Pupil Adaptation Corresponds to Quantitative Measures of Autism Traits in Children
The pupil is known to reflect underlying neurologic function as well as a range of psychological and physiological variables, including cognitive effort, arousal, attention, and even learning. Within autism spectrum disorder (ASD), several studies have found atypical pupil size and/or atypical pupil response profiles relative to control populations. As we have come to understand the heterogeneity of ASD and other neurodevelopmental disorders, the relationship between quantitative traits and physiological markers has become increasingly more important, as this may lead us closer to the underlying biological basis for atypical responses and behaviors.
Here, we implement a novel paradigm designed to capture patterns of pupil adaptation during sustained periods of dark and light conditions. We also investigate the relationship between pupil metrics derived from this novel task and quantitative behavioral traits associated with the autism phenotype.
Our sample included children seen at a neurodevelopmental clinic, including those with and without an ASD diagnosis, as well as those with other diagnoses (ADHD, ODD, fetal alcohol syndrome); N=42 children, ages 5 to 16 years (mean age= 8.95 ± 2.59; n=21 males; average FSIQ= 104.45 ± 17.60). Participants were characterized using a phenotyping battery that included the Social Responsiveness Scale-2nd Edition (SRS), a parent-report measure that assesses quantitative impairments in social awareness, cognition, communication, motivation, and repetitive behavior/restricted interests that define ASD. Participants completed a passive viewing eye tracking task during which alternating dark (black screen) and light (white screen) stimuli were displayed. Stimuli included a 5-second black screen and a 5-second white screen that alternated across trials. Dependent variables of interest included: (1) the amplitude of dilation or constriction across each condition and (2) the latency to reach maximum dilation or constriction across each condition. Baseline pupil diameter was also extracted for each participant.

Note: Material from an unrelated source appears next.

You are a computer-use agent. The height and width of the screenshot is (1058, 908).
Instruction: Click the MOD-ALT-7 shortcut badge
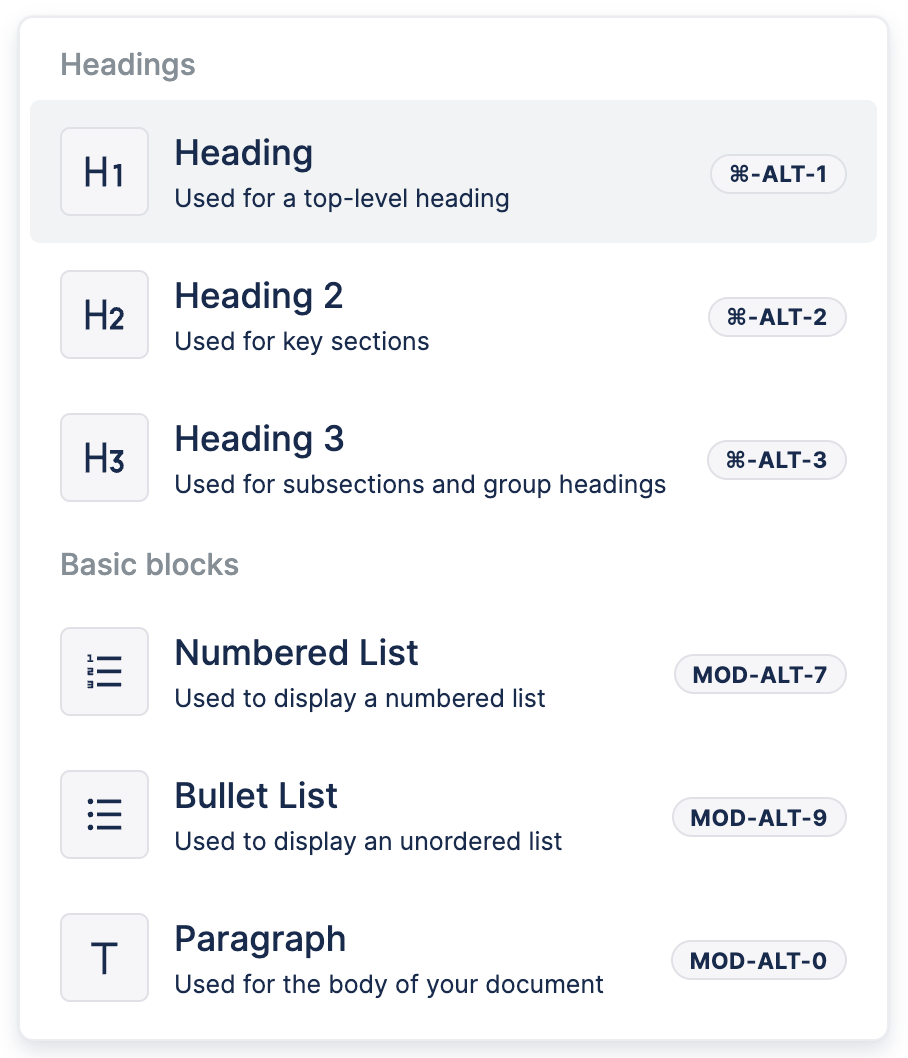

This task evoked characteristic constrictions and dilations during light and dark conditions, respectively, as expected based on pupil physiology. Further, the amplitude of dilation was correlated with SRS Total t-score (p=0.007), as well as SRS subscores (all p’s<0.02). The amplitude of constriction showed a similar relationship with SRS scores (all p’s<0.02). Latency was not as reliable in predicting SRS scores. Importantly, baseline pupil diameter was not related to SRS scores (all p’s > 0.16).
These results suggest that using our novel, yet simple, paradigm can result in meaningful pupil metrics that correlate with individual differences in autism traits, as measured by the SRS. One key difference between our paradigm and studies of the pupillary light reflex is the sustained nature of our stimulus presentation. This sustained presentation may contribute to capturing meaningful individual differences in pupillary physiology that is relevant to quantitative traits associated with the autism phenotype. These results contribute to a growing body of literature that implicates basic visual sensory anomalies in atypical social-communication deficits associated with autism.